Uploading Your EAD Files to Your Institution's Repository

EAD files are uploaded to a CONTENTdm digital assets management system server that hosts your collections as part of the Mountain West Digital Library network. This involves two steps: (1) extracting the values in certain EAD elements and mapping them to CONTENTdm fields; and (2) using CONTENTdm's Acquisition Station to upload the EAD file and metadata to the Mountain West Digital Library hub server. Both steps can be done on multiple EAD files at a time for batch processing.

1. Extracting the EAD Elements

An extraction script has been created to automate the first step. The 35 EAD elements chosen for extraction, the local CONTENTdm fields they correspond to, and the Dublin Core fields they correspond to are given in the EAD-CONTENTdm-Dublin Core Elements Assignments (Mapping Table).

The extraction script has been written in VBScript by Nathan Pugh at the University of Utah, based on a VBScript created by Terry Reese at Oregon State University. Nate has tailored this script for the LSTA project partners.

Summary

When the script is double-clicked, it acts on all files in the same folder as itself that have the extension ".xml". It automatically goes through each file and queries the values in certain EAD elements and saves them as CONTENTdm fields within a tab-delimited text file.

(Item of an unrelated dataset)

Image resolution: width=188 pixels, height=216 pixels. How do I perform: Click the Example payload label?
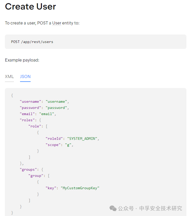(22, 60)
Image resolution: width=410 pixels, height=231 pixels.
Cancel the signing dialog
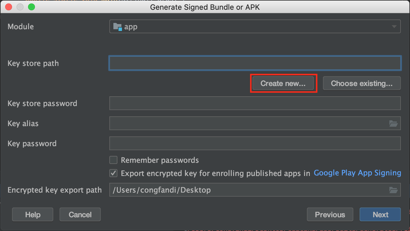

This tab-delimited file can then be used to upload the metadata to the CONTENTdm collection of your EAD files in Step 2 below.

Your IT staff can change the queries in the extraction script as needed to reflect the details of your encoding and/or the structure of your CONTENTdm fields.

Directions

  • Needed:
    • Extraction script downloaded to a local drive
    • Validated EAD files ready for uploading
  1. If you have not already done so, download the file ead-to-cdm-extraction.vbs.txt, to a local drive. IMPORTANT: Change the name of the file to "ead-to-cdm-extraction.vbs" -- i.e., delete the ".txt" at the end of the filename. (The ".txt" extension was added to allow the transfer of the file over the Internet. Most systems will not allow an executable file to be transferred.)
  2. Move or copy the extraction script file into the same directory as the EAD files you want to process. All files that you want to process must be in one folder. Remove from this folder any files that you don't want to process at this time. Please note that the EAD files must already be validated and ready to upload.
  3. Double-click the extraction script file, ead-to-cdm-extraction.vbs, and wait for it to process all the EAD files in the folder. Depending on the number and size of your EAD files, this may take anywhere from a fraction of a second to 30 or more seconds. An alert will appear when the processing is done, giving the number of files processed successfully. Click the "OK" button in the alert window. Note that a new file, called ead-to-cdm-extraction.txt, has been created in the same folder (or, if you have already run the script before, the existing file has been modified). This is the tab-delimited text file that you will use in Step 2 below.
  1. Exceptions:
    • What if the extraction script produces an error?
    • What if we have encoded our EAD elements slightly differently than the extraction script queries?
      • If, for example, you have encoded the browse subject terms source as "umabroad" instead of "UMAbroad", you may want to change this query in the extraction script file. There are instructions in the extraction script file for making modifications. Please consider any changes carefully, however. The extraction script has been set up for the Best Practices of the project, and, if it is changed in certain ways, the resulting records may not extract and upload the same way as other partners' records and therefore may not show up in searches in the MWDL central index.

2. Uploading EAD Files to CONTENTdm Server

CONTENTdm's Acquisition Station software is used to upload the EAD file and metadata to the Mountain West Digital Library hub server. This follows standard CONTENTdm procedures for importing and uploading multiple files. You can upload all the EAD files in a single directory at one time.

Display of Individual EAD Files in CONTENTdm

The display of EAD files will be within CONTENTdm's item viewer. As with all CONTENTdm collections, the CONTENTdm item viewer displays a header and footer of the partner's choice, typically with the partner's logo and other branding related to the EAD collection.

Nathan Pugh has modified the CONTENTdm item viewer to bypass the usual display of metadata and instead to go directly to the display of the EAD file itself. The display is done using an XSL transform (XSLT), which uses an XSL stylesheet (template) to transform the XML in the EAD file into XHTML for viewing in a browser. For the purposes of the initial demonstrations, we used one of the stylesheet combinations given by the EAD 2002 Cookbook site. For production, Nate has created a new stylesheet for the specific needs of the partners in this project. The stylesheet transforms the elements recommended by the Stylesheet Subcommittee convened by Dan Davis. A separate default stylesheet will be released to transform the container lists. Partners may wish to modify this default styling of the container list to reflect their own organization of the collection.

Searching and Browsing

Institutional Search and Browse: Each CONTENTdm-based partner will be able to use standard CONTENTdm features to search and browse its own EAD files. In addition, partners may create special search and browse pages using CONTENTdm's Custom Query functions.

Central Search and Browse: The metadata from all uploaded EAD files will be harvested periodically and aggregated into the Mountain West Digital Library at http://mwdl.org. Search and browse pages within MWDL's interface will allow users to discover finding aids from all partners, or from any selected subset of the partners. Sandra McIntyre and Nathan Pugh will be creating interface mockups for both searching and browsing for consideration by the LSTA partners.